# WTB: Pressurized CO2 setup



## Jaguar (Oct 19, 2011)

I'm new to pressurized CO2 so I'm looking for my first rig to get me going and last a few years.

I'd like at least a tank (5 or 10 lb) and a regulator, bonus for additional stuff like a reactor/diffuser.

I'm in Kelowna but will pay shipping for a reasonably priced setup if you're elsewhere.

Thanks


----------



## Diztrbd1 (Apr 21, 2010)

only one I know of currently for sale on here: http://www.bcaquaria.com/forum/fres...fs-complete-5lb-pressurized-co2-system-28340/


----------



## Mykiss (Apr 22, 2010)

PM sent.

I've got a brand new setup with a 5 pound hydrotested tank, etc...


----------



## Jaguar (Oct 19, 2011)

Hmm I don't think I could get to Richmond to pick that up (this would be so much easier if I could afford to drive)

Thanks Pat


----------



## 2wheelsx2 (Apr 21, 2010)

Jaguar said:


> Hmm I don't think I could get to Richmond to pick that up (this would be so much easier if I could afford to drive)

Listed entries.
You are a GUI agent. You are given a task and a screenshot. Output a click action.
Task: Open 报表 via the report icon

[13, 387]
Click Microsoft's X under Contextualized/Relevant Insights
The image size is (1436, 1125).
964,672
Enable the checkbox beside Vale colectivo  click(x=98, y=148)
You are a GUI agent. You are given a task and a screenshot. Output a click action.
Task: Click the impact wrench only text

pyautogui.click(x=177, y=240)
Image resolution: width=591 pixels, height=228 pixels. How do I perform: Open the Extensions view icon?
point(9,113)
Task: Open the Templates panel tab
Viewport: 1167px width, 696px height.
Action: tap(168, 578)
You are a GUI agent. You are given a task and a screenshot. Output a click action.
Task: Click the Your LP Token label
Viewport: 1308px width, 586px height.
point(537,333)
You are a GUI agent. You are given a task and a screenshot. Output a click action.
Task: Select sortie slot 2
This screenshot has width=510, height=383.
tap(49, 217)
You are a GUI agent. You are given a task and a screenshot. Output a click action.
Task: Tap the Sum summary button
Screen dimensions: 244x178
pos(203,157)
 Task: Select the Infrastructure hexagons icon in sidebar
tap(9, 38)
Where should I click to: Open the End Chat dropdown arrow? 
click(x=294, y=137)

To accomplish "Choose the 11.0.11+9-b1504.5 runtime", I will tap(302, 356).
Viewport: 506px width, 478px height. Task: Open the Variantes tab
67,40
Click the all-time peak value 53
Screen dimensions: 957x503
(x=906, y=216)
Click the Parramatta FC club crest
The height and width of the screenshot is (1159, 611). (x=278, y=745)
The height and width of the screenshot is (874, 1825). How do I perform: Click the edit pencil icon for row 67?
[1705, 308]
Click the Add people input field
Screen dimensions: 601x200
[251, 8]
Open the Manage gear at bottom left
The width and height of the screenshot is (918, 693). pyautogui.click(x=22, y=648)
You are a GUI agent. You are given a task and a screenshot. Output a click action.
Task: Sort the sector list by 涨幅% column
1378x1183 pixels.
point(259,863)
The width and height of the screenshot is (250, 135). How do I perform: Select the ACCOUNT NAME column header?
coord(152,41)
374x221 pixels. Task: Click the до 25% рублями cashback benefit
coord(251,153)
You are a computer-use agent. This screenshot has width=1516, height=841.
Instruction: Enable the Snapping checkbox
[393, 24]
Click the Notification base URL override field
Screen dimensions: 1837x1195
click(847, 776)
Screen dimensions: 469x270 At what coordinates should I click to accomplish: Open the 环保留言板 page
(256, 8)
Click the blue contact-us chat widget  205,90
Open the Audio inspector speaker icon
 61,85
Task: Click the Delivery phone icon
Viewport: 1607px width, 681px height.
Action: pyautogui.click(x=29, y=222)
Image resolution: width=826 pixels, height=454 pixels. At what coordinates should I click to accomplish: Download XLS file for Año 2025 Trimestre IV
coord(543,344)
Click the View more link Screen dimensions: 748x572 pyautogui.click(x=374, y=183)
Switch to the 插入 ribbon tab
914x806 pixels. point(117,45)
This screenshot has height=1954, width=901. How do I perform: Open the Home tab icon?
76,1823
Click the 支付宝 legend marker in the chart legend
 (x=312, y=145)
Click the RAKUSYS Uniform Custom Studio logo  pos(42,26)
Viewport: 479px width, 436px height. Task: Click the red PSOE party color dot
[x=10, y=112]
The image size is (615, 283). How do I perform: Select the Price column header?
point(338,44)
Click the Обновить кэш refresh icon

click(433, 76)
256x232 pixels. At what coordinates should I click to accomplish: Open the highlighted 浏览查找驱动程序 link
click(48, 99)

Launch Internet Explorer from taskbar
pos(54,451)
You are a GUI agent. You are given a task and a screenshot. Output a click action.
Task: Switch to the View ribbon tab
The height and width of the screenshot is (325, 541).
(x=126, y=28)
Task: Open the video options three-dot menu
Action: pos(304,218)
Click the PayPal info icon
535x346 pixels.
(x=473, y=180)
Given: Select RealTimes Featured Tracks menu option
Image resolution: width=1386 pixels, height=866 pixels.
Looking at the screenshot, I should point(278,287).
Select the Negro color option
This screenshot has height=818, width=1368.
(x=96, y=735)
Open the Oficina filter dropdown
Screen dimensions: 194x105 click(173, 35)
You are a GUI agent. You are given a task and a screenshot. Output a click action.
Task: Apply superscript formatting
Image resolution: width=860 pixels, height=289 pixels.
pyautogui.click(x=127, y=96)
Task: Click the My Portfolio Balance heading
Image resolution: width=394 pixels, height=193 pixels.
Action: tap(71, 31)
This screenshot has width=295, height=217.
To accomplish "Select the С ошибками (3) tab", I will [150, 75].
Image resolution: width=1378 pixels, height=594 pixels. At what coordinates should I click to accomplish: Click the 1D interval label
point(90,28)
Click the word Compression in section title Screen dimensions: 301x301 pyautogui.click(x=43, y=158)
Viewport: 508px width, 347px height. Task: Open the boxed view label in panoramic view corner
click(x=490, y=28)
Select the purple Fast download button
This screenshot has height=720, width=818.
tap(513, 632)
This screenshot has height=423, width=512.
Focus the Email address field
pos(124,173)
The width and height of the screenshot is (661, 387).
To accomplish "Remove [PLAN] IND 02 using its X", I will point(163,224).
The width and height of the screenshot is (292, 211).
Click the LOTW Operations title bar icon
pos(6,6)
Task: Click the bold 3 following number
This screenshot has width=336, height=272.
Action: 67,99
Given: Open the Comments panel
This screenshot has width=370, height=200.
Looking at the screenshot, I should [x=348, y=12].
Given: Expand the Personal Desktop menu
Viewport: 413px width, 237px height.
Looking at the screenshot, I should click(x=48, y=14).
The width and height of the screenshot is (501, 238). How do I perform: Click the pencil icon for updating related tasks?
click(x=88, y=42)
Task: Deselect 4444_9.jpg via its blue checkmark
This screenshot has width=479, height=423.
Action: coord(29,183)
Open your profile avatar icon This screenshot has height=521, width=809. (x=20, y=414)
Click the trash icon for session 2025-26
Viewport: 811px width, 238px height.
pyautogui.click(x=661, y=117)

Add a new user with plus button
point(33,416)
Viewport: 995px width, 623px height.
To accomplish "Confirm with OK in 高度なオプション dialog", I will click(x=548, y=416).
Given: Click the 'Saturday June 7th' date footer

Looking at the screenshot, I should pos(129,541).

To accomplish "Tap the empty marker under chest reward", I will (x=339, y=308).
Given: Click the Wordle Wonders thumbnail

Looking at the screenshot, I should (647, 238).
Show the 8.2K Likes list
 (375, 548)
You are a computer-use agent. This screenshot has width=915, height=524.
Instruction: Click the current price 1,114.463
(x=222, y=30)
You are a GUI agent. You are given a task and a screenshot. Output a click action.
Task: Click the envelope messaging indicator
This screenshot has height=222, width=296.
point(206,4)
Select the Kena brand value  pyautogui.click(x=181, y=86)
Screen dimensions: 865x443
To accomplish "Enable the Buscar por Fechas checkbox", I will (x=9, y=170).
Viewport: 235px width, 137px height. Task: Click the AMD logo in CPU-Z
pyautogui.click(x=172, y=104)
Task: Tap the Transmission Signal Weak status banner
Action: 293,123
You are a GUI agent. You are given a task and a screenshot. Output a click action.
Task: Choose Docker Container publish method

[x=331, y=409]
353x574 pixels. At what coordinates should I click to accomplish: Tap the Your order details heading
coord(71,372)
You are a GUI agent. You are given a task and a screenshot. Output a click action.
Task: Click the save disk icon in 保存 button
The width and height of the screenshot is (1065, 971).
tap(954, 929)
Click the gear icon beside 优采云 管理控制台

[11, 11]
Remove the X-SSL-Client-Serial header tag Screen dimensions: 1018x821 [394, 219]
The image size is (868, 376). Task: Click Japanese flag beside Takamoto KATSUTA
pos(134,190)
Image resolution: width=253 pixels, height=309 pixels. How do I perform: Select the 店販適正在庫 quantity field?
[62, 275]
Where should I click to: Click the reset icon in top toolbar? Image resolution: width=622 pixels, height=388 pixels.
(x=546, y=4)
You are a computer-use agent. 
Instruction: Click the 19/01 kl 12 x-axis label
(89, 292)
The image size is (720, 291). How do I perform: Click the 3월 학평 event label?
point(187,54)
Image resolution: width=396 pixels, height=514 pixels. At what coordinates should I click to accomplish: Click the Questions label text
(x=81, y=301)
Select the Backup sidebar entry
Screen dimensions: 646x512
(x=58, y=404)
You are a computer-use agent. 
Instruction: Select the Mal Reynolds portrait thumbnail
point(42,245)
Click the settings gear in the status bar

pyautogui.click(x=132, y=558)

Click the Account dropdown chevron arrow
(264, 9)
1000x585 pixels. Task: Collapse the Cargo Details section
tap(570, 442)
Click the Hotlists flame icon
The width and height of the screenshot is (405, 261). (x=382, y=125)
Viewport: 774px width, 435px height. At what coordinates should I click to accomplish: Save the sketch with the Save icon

What to produce. In the forum thread about buying a pressurized CO2 setup, what tank does Mykiss say comes with the brand new setup?

Final result. A 5 pound hydrotested tank.